Speaking of wasted characters, many reviewers have argued that Finn’s character was utterly wasted in not just this film but the trilogy as a whole. This includes his actor, John Boyega, who felt that Disney had used him as a token minority and didn’t give his character a proper arc. It was implied in the novelization for this film that Finn was going to be revealed as Force-sensitive, but that reveal didn’t make it into the film for whatever reason. Indeed, the only character that felt like he had a genuine arc was Kylo Ren, but his abrupt swerve away from the Dark Side, which was completely against everything Johnson set up in The Last Jedi, made the arc feel hackneyed and without an adequate explanation for his motivations.

But ultimately, that brings us to the biggest reason this film failed: it tries so hard to be the anti-Last Jedi that it completely fails as a standalone film.
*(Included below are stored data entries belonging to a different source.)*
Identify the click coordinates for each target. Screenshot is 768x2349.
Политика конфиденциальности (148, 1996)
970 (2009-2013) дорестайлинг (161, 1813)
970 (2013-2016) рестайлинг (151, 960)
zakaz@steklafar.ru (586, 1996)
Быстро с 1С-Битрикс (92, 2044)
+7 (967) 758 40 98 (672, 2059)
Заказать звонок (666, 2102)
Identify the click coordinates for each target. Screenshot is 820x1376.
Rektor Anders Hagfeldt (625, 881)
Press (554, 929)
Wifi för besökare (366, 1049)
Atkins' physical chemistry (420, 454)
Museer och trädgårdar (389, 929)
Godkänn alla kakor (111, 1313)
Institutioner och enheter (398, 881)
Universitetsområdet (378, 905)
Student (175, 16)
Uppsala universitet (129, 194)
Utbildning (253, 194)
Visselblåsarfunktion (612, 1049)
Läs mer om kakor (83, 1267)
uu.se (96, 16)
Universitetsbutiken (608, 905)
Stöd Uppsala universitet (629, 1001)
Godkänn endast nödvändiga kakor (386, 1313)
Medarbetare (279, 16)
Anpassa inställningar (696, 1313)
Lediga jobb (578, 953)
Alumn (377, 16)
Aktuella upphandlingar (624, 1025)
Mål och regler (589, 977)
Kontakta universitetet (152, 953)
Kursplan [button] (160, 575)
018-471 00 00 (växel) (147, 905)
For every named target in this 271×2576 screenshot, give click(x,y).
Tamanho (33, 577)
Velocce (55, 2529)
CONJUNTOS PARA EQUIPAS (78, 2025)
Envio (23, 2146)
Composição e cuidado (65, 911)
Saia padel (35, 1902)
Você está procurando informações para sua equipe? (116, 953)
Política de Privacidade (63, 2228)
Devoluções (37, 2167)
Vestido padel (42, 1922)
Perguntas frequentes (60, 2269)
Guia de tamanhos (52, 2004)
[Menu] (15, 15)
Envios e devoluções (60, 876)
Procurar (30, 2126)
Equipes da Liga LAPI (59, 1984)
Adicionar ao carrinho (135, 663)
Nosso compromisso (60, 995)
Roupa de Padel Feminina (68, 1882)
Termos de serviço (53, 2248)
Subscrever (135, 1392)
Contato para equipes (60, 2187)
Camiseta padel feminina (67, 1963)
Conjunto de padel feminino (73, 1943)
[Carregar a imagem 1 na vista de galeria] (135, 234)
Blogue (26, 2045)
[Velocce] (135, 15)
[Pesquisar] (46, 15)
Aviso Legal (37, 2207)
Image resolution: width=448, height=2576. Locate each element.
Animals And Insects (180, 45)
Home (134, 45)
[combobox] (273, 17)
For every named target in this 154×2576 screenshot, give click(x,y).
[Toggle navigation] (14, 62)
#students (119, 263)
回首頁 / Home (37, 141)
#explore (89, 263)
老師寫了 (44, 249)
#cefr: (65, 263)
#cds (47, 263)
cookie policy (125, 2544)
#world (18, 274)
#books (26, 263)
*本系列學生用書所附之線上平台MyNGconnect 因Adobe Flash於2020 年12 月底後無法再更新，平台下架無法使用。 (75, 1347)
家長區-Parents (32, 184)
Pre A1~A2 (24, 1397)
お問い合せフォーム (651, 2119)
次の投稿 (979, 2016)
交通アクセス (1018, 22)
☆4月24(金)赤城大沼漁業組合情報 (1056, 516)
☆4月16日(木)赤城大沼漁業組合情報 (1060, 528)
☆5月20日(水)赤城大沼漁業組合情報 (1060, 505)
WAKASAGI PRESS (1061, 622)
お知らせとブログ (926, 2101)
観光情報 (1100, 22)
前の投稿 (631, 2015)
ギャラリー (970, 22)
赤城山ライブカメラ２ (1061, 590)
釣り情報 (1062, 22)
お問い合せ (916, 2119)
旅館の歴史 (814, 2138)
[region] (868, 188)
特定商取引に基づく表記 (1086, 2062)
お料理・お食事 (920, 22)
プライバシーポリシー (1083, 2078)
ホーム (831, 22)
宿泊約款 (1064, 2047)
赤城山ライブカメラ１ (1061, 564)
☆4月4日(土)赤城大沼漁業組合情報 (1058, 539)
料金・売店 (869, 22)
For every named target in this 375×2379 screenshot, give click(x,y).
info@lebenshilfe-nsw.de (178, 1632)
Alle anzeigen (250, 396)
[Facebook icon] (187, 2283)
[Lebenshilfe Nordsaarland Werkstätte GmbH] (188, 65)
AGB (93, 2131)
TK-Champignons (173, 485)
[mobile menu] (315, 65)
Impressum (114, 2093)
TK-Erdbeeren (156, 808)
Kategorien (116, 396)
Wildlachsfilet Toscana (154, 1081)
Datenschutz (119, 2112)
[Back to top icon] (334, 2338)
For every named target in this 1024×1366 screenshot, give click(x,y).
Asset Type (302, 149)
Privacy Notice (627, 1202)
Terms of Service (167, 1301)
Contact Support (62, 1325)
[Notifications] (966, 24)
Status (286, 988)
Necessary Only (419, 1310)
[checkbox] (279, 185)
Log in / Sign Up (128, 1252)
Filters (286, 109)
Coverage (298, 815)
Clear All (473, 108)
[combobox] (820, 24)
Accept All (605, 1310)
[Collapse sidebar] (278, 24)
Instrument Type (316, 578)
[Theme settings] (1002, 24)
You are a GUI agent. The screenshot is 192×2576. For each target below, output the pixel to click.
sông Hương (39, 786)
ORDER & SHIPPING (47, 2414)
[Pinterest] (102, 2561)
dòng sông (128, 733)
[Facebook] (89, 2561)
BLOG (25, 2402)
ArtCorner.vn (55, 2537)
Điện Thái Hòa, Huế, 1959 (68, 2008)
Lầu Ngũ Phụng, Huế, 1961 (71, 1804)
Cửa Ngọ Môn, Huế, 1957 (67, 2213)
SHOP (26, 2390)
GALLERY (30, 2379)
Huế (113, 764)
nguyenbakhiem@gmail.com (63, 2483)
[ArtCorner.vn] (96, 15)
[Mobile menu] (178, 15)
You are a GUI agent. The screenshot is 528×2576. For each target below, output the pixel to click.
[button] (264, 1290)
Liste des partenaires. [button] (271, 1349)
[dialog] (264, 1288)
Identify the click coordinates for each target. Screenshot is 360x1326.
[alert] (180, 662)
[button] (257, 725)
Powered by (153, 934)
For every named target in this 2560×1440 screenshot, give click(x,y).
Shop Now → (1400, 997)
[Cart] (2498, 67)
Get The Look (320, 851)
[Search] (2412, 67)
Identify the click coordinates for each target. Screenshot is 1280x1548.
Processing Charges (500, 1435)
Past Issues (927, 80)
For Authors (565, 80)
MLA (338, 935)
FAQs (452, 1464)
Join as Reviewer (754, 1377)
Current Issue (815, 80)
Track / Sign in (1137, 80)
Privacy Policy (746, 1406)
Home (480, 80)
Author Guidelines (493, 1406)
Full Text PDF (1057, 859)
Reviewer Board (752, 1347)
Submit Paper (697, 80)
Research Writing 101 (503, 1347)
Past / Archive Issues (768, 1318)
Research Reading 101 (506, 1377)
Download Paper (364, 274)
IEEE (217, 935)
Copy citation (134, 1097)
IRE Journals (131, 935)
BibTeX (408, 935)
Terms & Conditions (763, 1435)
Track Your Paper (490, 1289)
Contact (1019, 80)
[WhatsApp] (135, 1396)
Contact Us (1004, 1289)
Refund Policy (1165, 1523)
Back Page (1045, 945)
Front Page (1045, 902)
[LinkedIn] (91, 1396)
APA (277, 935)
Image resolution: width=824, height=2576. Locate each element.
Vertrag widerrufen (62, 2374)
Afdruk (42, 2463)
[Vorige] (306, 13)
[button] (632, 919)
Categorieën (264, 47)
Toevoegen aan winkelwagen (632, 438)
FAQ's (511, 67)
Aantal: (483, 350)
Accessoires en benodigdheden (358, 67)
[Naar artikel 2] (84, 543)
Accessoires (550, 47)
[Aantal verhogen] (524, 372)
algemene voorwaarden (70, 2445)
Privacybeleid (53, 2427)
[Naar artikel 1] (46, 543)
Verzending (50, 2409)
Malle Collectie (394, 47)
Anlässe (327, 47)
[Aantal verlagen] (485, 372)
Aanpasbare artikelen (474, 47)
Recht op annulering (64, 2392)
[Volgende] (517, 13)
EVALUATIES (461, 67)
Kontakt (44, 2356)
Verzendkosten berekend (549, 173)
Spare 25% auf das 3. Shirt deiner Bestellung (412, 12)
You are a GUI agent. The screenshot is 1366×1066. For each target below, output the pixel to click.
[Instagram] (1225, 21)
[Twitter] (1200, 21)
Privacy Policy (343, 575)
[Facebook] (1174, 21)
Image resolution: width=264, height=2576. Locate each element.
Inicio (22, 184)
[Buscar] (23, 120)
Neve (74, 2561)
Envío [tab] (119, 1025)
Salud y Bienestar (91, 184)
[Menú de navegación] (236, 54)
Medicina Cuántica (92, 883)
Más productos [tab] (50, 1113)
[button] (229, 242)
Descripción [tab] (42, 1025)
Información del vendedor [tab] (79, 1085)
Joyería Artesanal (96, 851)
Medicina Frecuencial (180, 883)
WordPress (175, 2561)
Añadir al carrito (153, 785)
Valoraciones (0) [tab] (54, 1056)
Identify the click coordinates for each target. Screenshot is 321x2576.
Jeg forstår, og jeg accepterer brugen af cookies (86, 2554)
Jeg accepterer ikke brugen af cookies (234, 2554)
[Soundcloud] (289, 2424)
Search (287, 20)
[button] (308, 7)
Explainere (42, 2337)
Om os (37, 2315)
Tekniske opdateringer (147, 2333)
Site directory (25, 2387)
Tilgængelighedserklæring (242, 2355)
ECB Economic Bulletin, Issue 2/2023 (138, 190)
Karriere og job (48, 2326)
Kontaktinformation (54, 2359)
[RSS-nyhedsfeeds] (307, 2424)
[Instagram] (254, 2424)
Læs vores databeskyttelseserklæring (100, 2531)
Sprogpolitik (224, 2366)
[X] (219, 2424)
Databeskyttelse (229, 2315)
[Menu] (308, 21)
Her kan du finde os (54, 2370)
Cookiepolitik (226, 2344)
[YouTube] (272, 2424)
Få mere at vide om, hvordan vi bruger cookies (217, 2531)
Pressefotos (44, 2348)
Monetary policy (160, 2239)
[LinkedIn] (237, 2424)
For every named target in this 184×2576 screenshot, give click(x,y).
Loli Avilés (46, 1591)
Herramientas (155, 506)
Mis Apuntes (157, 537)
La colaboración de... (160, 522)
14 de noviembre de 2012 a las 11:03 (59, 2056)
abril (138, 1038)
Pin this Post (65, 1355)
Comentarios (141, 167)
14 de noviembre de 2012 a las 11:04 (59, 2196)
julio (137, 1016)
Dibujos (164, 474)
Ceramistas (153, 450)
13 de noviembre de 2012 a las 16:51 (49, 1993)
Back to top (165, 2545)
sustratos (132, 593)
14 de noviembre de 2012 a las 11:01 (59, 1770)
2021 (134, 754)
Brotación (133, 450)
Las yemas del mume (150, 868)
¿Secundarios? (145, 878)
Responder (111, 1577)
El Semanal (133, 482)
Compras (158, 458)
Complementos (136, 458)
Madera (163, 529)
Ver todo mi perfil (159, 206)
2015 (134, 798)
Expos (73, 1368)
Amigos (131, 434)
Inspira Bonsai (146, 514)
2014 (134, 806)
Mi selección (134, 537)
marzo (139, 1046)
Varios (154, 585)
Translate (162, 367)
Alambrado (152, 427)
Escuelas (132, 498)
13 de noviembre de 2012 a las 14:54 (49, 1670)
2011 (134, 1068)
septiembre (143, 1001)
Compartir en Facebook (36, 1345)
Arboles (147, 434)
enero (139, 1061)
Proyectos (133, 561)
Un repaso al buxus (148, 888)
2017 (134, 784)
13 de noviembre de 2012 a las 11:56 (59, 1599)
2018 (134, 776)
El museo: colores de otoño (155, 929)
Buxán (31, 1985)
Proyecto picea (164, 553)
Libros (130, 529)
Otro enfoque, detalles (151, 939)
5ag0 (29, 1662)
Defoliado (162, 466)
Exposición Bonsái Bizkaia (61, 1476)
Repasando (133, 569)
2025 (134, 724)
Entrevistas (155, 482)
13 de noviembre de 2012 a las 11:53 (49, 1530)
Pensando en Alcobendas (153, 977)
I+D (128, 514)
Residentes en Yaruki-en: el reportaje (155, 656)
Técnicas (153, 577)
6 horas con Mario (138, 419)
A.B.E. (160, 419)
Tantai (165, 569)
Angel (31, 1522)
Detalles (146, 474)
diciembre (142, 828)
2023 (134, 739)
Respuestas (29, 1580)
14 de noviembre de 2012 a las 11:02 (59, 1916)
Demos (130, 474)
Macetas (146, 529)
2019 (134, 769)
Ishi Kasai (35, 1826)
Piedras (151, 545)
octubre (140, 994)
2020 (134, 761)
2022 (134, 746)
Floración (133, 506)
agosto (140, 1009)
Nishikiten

Doing so completely undermines any artistic purpose that the sequel trilogy could have had and basically turns it into a trite retread of the original trilogy. Indeed, the scene where Palpatine gloats to Rey about how her friends in the rebel fleet are being destroyed in front of her during the climax was so similar to the climax of Return of the Jedi that it was physically painful for me to watch.

The film’s technical aspects were good; the special effects, the camera work, the art direction, etc. The performances were still great, especially from Adam Driver, who manages to sell Kylo Ren’s redemption as well as he can with the script he’s working with (he only says one word after his conversation with Han’s force ghost and acts mostly through body language and facial expressions). John Williams’ music is as exciting as ever, and the battle scenes are as good as they can be given the film’s breakneck pacing.

But still, as someone who really liked the direction that Rian Johnson was hinting at the end of The Last Jedi, I would much rather be watching that film instead. And I’m giving this one a 4/10.